● WHAT TO PRODUCE
Retype the rows from the line with "TURISMO (51, 1142)" through the end of the rows, keeping every character as it appears.

Element and text location data:

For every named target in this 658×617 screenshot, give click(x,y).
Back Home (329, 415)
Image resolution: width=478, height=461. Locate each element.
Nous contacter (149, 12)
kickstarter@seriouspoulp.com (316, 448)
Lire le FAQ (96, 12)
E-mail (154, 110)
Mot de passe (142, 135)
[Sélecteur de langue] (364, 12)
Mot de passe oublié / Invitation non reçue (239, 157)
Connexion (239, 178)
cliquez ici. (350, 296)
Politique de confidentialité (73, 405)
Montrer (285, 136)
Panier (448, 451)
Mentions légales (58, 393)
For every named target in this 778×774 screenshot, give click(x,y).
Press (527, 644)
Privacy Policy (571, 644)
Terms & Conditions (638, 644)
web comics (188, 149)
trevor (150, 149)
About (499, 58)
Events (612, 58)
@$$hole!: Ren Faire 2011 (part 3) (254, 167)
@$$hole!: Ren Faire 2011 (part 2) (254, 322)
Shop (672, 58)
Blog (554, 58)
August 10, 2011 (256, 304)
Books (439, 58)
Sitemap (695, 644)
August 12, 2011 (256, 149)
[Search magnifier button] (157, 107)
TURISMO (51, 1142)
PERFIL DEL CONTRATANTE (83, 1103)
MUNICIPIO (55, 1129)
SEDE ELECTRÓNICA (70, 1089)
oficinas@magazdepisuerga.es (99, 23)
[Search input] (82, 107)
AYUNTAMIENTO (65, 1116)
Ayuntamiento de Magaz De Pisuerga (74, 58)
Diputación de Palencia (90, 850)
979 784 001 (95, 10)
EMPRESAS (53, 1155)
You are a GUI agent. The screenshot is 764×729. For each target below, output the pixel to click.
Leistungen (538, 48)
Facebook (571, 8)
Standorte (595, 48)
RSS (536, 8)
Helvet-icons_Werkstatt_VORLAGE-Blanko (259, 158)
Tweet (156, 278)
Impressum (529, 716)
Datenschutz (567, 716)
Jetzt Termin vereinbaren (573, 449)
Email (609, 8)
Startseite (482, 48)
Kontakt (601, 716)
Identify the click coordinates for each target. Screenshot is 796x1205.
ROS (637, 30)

● ANSWER TO THIS PROBLEM
TURISMO (51, 1142)
PERFIL DEL CONTRATANTE (83, 1103)
MUNICIPIO (55, 1129)
SEDE ELECTRÓNICA (70, 1089)
oficinas@magazdepisuerga.es (99, 23)
[Search input] (82, 107)
AYUNTAMIENTO (65, 1116)
Ayuntamiento de Magaz De Pisuerga (74, 58)
Diputación de Palencia (90, 850)
979 784 001 (95, 10)
EMPRESAS (53, 1155)
You are a GUI agent. The screenshot is 764×729. For each target below, output the pixel to click.
Leistungen (538, 48)
Facebook (571, 8)
Standorte (595, 48)
RSS (536, 8)
Helvet-icons_Werkstatt_VORLAGE-Blanko (259, 158)
Tweet (156, 278)
Impressum (529, 716)
Datenschutz (567, 716)
Jetzt Termin vereinbaren (573, 449)
Email (609, 8)
Startseite (482, 48)
Kontakt (601, 716)
Identify the click coordinates for each target. Screenshot is 796x1205.
ROS (637, 30)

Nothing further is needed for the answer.